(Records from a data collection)
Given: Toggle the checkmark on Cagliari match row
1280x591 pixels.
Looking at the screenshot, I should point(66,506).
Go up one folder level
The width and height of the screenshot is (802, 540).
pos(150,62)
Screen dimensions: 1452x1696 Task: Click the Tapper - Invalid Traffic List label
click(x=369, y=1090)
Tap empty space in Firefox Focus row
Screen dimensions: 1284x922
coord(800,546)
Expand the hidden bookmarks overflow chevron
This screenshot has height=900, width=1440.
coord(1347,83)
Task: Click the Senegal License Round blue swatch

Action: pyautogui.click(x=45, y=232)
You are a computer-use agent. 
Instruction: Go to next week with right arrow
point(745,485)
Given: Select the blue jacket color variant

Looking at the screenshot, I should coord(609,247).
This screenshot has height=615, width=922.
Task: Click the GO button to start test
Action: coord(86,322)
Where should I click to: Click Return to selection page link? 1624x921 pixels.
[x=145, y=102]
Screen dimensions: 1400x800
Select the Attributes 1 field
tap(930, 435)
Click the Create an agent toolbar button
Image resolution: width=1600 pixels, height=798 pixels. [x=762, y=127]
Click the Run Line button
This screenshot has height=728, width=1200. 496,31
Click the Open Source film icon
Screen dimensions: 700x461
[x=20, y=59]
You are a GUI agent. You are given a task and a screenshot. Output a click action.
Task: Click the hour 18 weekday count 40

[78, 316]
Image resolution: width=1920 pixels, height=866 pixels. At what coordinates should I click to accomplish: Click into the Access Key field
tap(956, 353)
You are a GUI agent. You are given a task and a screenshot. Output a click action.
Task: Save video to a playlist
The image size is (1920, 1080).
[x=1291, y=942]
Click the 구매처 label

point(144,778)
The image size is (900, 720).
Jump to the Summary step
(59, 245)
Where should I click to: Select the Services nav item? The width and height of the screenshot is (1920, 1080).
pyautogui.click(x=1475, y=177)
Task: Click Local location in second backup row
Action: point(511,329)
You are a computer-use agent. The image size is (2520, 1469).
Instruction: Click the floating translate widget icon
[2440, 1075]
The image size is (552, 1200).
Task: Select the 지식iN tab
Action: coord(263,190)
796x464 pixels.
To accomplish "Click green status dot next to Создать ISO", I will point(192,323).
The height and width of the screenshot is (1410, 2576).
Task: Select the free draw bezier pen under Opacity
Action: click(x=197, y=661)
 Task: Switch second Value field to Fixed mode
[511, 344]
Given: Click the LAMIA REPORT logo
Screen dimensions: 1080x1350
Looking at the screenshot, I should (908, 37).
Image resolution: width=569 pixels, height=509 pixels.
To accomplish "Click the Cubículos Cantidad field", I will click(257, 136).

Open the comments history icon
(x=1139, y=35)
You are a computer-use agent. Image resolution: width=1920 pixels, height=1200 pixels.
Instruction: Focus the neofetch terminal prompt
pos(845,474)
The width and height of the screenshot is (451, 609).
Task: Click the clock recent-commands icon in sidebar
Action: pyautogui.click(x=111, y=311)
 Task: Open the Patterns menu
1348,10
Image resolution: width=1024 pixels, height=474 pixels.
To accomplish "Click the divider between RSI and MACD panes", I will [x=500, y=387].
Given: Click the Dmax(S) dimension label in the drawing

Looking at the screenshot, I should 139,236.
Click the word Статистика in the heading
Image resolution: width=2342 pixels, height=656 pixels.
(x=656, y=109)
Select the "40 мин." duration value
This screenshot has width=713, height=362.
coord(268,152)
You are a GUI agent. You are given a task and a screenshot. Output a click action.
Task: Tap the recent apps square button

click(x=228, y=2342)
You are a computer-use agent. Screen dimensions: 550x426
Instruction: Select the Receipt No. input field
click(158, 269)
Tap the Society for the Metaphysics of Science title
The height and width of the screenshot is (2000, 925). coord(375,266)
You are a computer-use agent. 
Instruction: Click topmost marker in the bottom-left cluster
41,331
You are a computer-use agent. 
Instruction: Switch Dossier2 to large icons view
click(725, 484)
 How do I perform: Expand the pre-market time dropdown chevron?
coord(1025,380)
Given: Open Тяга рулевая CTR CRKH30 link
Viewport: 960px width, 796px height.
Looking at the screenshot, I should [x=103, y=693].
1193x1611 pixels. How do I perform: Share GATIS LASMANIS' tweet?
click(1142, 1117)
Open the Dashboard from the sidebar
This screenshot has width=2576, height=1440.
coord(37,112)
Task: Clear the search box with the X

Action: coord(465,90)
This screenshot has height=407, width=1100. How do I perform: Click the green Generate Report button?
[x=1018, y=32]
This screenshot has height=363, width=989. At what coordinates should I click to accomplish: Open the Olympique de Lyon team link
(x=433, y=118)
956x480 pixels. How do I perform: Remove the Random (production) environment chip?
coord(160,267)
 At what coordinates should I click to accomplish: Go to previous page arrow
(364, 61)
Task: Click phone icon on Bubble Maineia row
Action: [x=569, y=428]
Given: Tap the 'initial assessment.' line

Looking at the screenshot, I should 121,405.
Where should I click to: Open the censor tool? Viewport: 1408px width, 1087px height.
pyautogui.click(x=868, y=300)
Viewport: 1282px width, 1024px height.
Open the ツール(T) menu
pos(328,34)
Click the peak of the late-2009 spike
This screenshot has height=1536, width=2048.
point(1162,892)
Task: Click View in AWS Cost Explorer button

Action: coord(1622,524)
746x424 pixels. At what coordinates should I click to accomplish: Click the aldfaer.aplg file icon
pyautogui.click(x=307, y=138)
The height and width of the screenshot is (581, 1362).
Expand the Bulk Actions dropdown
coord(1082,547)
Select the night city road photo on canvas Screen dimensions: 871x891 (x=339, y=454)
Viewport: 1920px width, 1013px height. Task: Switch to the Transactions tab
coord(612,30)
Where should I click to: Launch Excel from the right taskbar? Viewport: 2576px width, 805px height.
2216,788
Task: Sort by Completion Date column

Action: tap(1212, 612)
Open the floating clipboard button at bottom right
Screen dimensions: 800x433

STATED TASK »
Quote the entries above word for word.

RESPONSE »
Given: Toggle the checkmark on Cagliari match row
1280x591 pixels.
Looking at the screenshot, I should point(66,506).
Go up one folder level
The width and height of the screenshot is (802, 540).
pos(150,62)
Screen dimensions: 1452x1696 Task: Click the Tapper - Invalid Traffic List label
click(x=369, y=1090)
Tap empty space in Firefox Focus row
Screen dimensions: 1284x922
coord(800,546)
Expand the hidden bookmarks overflow chevron
This screenshot has height=900, width=1440.
coord(1347,83)
Task: Click the Senegal License Round blue swatch

Action: pyautogui.click(x=45, y=232)
You are a computer-use agent. 
Instruction: Go to next week with right arrow
point(745,485)
Given: Select the blue jacket color variant

Looking at the screenshot, I should coord(609,247).
This screenshot has height=615, width=922.
Task: Click the GO button to start test
Action: coord(86,322)
Where should I click to: Click Return to selection page link? 1624x921 pixels.
[x=145, y=102]
Screen dimensions: 1400x800
Select the Attributes 1 field
tap(930, 435)
Click the Create an agent toolbar button
Image resolution: width=1600 pixels, height=798 pixels. [x=762, y=127]
Click the Run Line button
This screenshot has height=728, width=1200. 496,31
Click the Open Source film icon
Screen dimensions: 700x461
[x=20, y=59]
You are a GUI agent. You are given a task and a screenshot. Output a click action.
Task: Click the hour 18 weekday count 40

[78, 316]
Image resolution: width=1920 pixels, height=866 pixels. At what coordinates should I click to accomplish: Click into the Access Key field
tap(956, 353)
You are a GUI agent. You are given a task and a screenshot. Output a click action.
Task: Save video to a playlist
The image size is (1920, 1080).
[x=1291, y=942]
Click the 구매처 label

point(144,778)
The image size is (900, 720).
Jump to the Summary step
(59, 245)
Where should I click to: Select the Services nav item? The width and height of the screenshot is (1920, 1080).
pyautogui.click(x=1475, y=177)
Task: Click Local location in second backup row
Action: point(511,329)
You are a computer-use agent. The image size is (2520, 1469).
Instruction: Click the floating translate widget icon
[2440, 1075]
The image size is (552, 1200).
Task: Select the 지식iN tab
Action: coord(263,190)
796x464 pixels.
To accomplish "Click green status dot next to Создать ISO", I will point(192,323).
The height and width of the screenshot is (1410, 2576).
Task: Select the free draw bezier pen under Opacity
Action: click(x=197, y=661)
 Task: Switch second Value field to Fixed mode
[511, 344]
Given: Click the LAMIA REPORT logo
Screen dimensions: 1080x1350
Looking at the screenshot, I should (908, 37).
Image resolution: width=569 pixels, height=509 pixels.
To accomplish "Click the Cubículos Cantidad field", I will click(257, 136).

Open the comments history icon
(x=1139, y=35)
You are a computer-use agent. Image resolution: width=1920 pixels, height=1200 pixels.
Instruction: Focus the neofetch terminal prompt
pos(845,474)
The width and height of the screenshot is (451, 609).
Task: Click the clock recent-commands icon in sidebar
Action: pyautogui.click(x=111, y=311)
 Task: Open the Patterns menu
1348,10
Image resolution: width=1024 pixels, height=474 pixels.
To accomplish "Click the divider between RSI and MACD panes", I will [x=500, y=387].
Given: Click the Dmax(S) dimension label in the drawing

Looking at the screenshot, I should 139,236.
Click the word Статистика in the heading
Image resolution: width=2342 pixels, height=656 pixels.
(x=656, y=109)
Select the "40 мин." duration value
This screenshot has width=713, height=362.
coord(268,152)
You are a GUI agent. You are given a task and a screenshot. Output a click action.
Task: Tap the recent apps square button

click(x=228, y=2342)
You are a computer-use agent. Screen dimensions: 550x426
Instruction: Select the Receipt No. input field
click(158, 269)
Tap the Society for the Metaphysics of Science title
The height and width of the screenshot is (2000, 925). coord(375,266)
You are a computer-use agent. 
Instruction: Click topmost marker in the bottom-left cluster
41,331
You are a computer-use agent. 
Instruction: Switch Dossier2 to large icons view
click(725, 484)
 How do I perform: Expand the pre-market time dropdown chevron?
coord(1025,380)
Given: Open Тяга рулевая CTR CRKH30 link
Viewport: 960px width, 796px height.
Looking at the screenshot, I should [x=103, y=693].
1193x1611 pixels. How do I perform: Share GATIS LASMANIS' tweet?
click(1142, 1117)
Open the Dashboard from the sidebar
This screenshot has width=2576, height=1440.
coord(37,112)
Task: Clear the search box with the X

Action: coord(465,90)
This screenshot has height=407, width=1100. How do I perform: Click the green Generate Report button?
[x=1018, y=32]
This screenshot has height=363, width=989. At what coordinates should I click to accomplish: Open the Olympique de Lyon team link
(x=433, y=118)
956x480 pixels. How do I perform: Remove the Random (production) environment chip?
coord(160,267)
 At what coordinates should I click to accomplish: Go to previous page arrow
(364, 61)
Task: Click phone icon on Bubble Maineia row
Action: [x=569, y=428]
Given: Tap the 'initial assessment.' line

Looking at the screenshot, I should 121,405.
Where should I click to: Open the censor tool? Viewport: 1408px width, 1087px height.
pyautogui.click(x=868, y=300)
Viewport: 1282px width, 1024px height.
Open the ツール(T) menu
pos(328,34)
Click the peak of the late-2009 spike
This screenshot has height=1536, width=2048.
point(1162,892)
Task: Click View in AWS Cost Explorer button

Action: coord(1622,524)
746x424 pixels. At what coordinates should I click to accomplish: Click the aldfaer.aplg file icon
pyautogui.click(x=307, y=138)
The height and width of the screenshot is (581, 1362).
Expand the Bulk Actions dropdown
coord(1082,547)
Select the night city road photo on canvas Screen dimensions: 871x891 (x=339, y=454)
Viewport: 1920px width, 1013px height. Task: Switch to the Transactions tab
coord(612,30)
Where should I click to: Launch Excel from the right taskbar? Viewport: 2576px width, 805px height.
2216,788
Task: Sort by Completion Date column

Action: tap(1212, 612)
Open the floating clipboard button at bottom right
Screen dimensions: 800x433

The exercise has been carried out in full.